Before Haraldr could begin to sort through these alarming new questions, the organ raced to a triumphant flourish and a second tall, blond, padded and armoured actor entered the stage, followed by a band of makeshift Varangians. This second mock Norseman was quickly swarmed by a band of actors wearing white robes; he held his Varangians back, then stepped forward and one by one knocked the white-robed actors to the floor.
‘Haraldr! Haraldr! Hardraada! Hardraada!’ chanted the audience.
Haraldr uncomfortably watched his stage persona finish bashing the mock Saracens, then reach into the stage floor and pull out a chest filled with brilliant gold coins. The mock Haraldr proudly displayed the chest to the Emperor, and as he presented the offering, both Mar and the black-frock bent simultaneously and mimed speaking garrulously to the Emperor, each taking an Imperial ear. With that the curtain was drawn.
Haraldr leapt for the stage, intent on asking Euthymius just what message this cryptic, unfinished drama had been intended to convey, even if it meant posing his question with the blade of his sword. But he was quickly intercepted by his pledge-men.

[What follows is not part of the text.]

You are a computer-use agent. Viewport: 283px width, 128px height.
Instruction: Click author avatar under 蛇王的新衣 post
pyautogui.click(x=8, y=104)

‘Haraldr! Haraldr!’ yelled the Varangians as they swarmed around him.
‘Find Euthymius!’ Haraldr frantically shouted to Halldor.
The Varangians boosted Haraldr to their shoulders, then ebulliently tossed him high into the night sky; they caught him and continued to throw him into the air again and again.
After several minutes Halldor returned and shouted to his still soaring leader. ‘I can’t find Euthymius!’
Someone opened the gates and the whores came in.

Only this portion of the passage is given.